» Saved data entries:
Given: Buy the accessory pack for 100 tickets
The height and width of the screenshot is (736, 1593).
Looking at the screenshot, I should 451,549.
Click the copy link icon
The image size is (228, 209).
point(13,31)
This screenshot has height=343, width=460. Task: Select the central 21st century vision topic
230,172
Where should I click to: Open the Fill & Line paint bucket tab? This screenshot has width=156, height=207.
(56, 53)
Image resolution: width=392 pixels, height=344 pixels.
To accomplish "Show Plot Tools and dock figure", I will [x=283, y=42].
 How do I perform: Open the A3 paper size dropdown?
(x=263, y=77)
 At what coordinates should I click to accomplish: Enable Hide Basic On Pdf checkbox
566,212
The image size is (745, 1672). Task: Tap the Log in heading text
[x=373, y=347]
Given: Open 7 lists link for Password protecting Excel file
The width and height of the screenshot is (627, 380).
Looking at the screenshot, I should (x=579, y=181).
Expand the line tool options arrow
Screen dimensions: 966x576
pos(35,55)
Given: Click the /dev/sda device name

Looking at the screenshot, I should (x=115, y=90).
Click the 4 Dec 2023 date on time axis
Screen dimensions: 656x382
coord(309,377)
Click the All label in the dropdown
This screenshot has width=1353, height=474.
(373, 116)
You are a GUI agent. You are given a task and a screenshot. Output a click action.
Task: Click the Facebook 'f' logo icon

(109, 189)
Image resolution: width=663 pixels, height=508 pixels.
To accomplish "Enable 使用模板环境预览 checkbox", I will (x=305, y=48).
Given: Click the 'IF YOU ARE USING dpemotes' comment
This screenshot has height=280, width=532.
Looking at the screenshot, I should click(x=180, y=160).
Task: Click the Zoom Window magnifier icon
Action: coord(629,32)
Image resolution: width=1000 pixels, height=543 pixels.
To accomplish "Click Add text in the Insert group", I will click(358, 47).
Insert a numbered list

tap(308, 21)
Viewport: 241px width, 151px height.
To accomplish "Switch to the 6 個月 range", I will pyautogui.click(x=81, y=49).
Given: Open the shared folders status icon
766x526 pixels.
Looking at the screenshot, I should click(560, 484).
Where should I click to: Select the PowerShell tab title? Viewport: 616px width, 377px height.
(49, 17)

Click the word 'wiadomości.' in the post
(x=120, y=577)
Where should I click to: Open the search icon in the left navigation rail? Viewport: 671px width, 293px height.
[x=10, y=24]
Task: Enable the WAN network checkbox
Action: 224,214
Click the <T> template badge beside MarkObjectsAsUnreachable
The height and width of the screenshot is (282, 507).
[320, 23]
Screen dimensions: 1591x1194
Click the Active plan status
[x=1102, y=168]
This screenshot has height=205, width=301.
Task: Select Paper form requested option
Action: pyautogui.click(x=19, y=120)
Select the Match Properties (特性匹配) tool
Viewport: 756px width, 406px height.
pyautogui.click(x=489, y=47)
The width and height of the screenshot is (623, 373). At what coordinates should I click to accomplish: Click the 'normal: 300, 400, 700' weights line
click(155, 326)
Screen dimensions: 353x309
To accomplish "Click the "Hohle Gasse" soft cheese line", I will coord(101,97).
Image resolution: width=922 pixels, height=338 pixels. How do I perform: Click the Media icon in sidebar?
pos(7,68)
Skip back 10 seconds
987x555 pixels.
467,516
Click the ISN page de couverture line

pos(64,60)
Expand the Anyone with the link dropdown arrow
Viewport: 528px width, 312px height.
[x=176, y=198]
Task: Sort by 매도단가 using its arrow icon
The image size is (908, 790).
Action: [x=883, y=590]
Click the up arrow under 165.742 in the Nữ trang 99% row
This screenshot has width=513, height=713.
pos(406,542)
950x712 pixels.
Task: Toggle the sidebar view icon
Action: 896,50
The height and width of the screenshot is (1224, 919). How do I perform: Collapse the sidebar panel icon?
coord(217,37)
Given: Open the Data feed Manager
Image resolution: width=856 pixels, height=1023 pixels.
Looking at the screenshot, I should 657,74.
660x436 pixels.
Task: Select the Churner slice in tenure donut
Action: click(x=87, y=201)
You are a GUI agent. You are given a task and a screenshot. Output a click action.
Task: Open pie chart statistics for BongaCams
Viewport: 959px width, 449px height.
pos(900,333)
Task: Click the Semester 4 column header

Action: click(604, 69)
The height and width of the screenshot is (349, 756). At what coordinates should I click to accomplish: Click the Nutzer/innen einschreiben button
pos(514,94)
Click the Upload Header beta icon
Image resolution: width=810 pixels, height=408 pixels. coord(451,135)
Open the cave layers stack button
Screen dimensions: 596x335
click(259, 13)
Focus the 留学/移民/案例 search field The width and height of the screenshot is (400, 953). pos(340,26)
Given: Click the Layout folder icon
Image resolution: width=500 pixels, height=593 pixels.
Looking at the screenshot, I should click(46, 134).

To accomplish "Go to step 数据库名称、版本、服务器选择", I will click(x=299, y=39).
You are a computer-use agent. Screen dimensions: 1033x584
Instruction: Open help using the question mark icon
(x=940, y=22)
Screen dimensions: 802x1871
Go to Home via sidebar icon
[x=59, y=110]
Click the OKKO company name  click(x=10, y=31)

» THE PROBLEM:
What lines in the data hold the word "Expand"? Return them.

» EXPECTED OUTPUT:
Expand the line tool options arrow
Expand the Anyone with the link dropdown arrow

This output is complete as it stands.